Peter, Paul, John and the rest of the Bible clearly indicates one God. They were all Jews were they not? If they taught a gospel of multiple gods wouldn't it be much clearer and a major restatement? You say that the doctrine was not taught until much later. How much later, please be specific? I asked you if you considered Clement, Ignatius, Justin Martyr, and Irenaeus apostates. You did not answer. All these early Fathers taught the Trinity and Apostolic succession. They were disciples of the Apostles. Have you bothered to read their writings?

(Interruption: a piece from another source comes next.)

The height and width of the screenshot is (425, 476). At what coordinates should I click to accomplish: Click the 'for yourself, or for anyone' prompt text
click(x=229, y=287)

Latter-day Saints fully subscribe to the concept of the oneness of God. The Book of Mormon also affirms that the Father, Son, and Holy Ghost are ONE GOD. But the Bible and other scriptures also fully affirm that the Son is distinct from the Father, yet is God, and that the Holy Ghost is also distinct, and yet can be called God - apparently making three Gods. The issue, then is in what sense are three distinct persons one God? That's where we differ. Most modern Christians rely on a post-Biblical formulation that asserts the three persons are nevertheless one substance and one Being - phraseology not found in the Bible but claimed to be consistent with the Bible. We believe that the oneness of God lies in their perfect unity of mind, purpose, and will, wherein each can represent the others. To worship the Son is to worship the Father, to believe in the Son is to believe in the Father. Looking to Jesus Christ does not take us to some other God, but to the Father. Which definition of oneness did Christ teach? Clearly the latter - for he prays (John 17:11,21-24) that Christians might be one even as the Son and the Father are one. That's clearly not a oneness of substance nor an assimilation into one Being, but a oneness of unity. (On the related issue of early Christian views on the nature of God, see my LDSFAQ page on "Questions on Relationships Between God, Man, and Others.")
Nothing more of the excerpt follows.